*** Block opens ***
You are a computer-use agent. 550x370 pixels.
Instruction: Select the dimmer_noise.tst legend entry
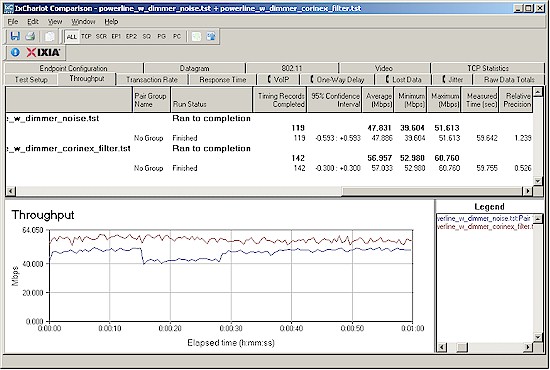[x=484, y=219]
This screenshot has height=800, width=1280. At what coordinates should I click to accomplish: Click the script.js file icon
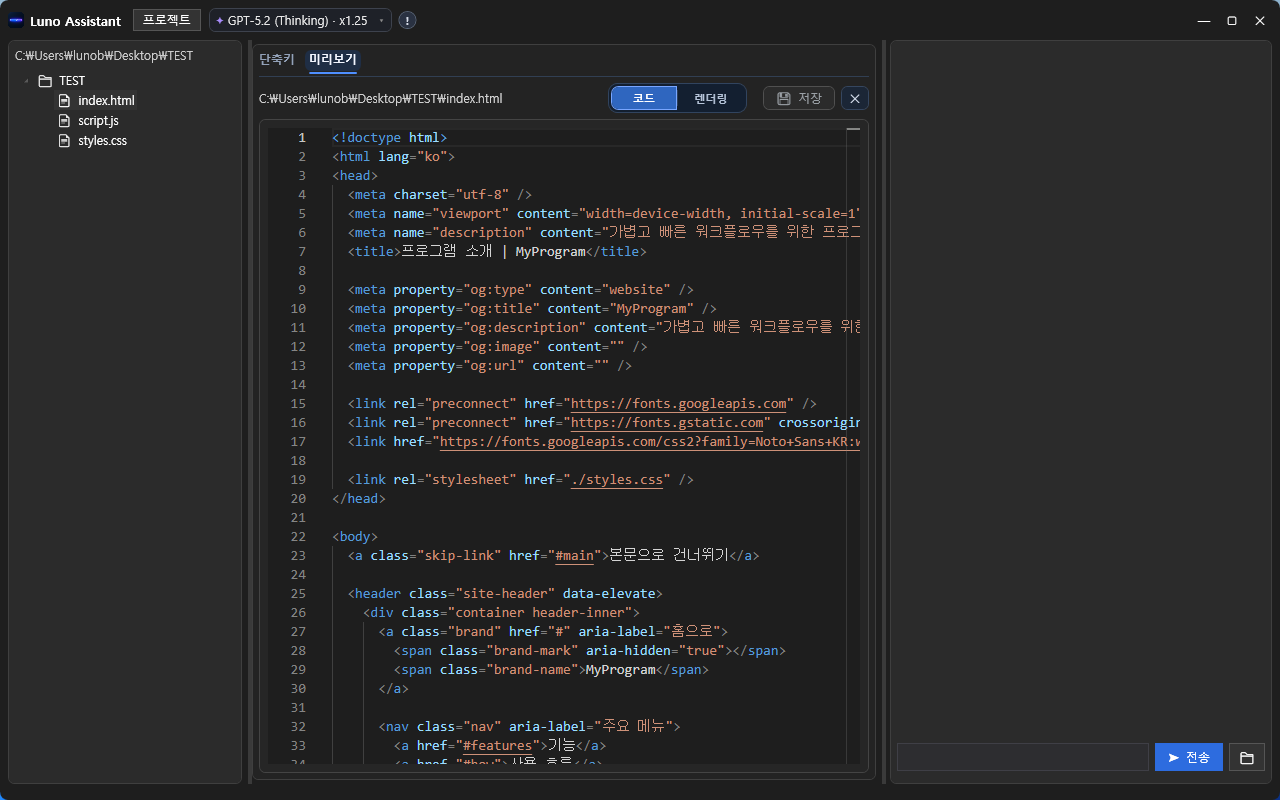[65, 121]
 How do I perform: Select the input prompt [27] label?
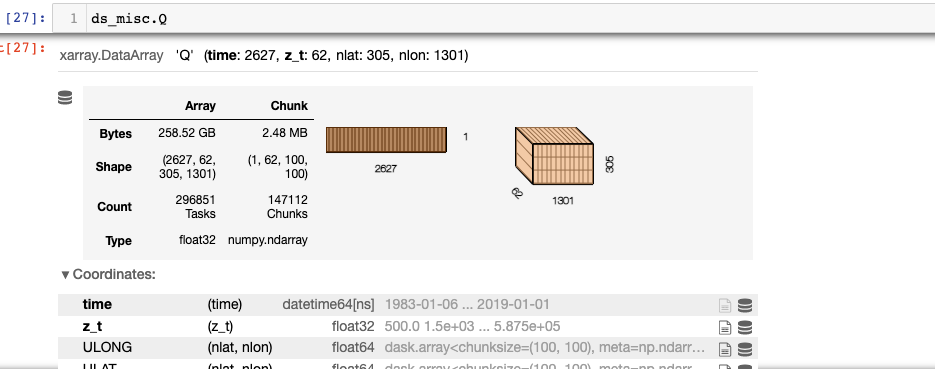click(x=25, y=18)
*** Block closes ***
• EXERCISE GOAL: Restate each entry verbatim and skip every image.

• WRITTEN ANSWER:
You are a computer-use agent. 550x370 pixels.
Instruction: Select the dimmer_noise.tst legend entry
[x=484, y=219]
This screenshot has height=800, width=1280. At what coordinates should I click to accomplish: Click the script.js file icon
[65, 121]
 How do I perform: Select the input prompt [27] label?
click(x=25, y=18)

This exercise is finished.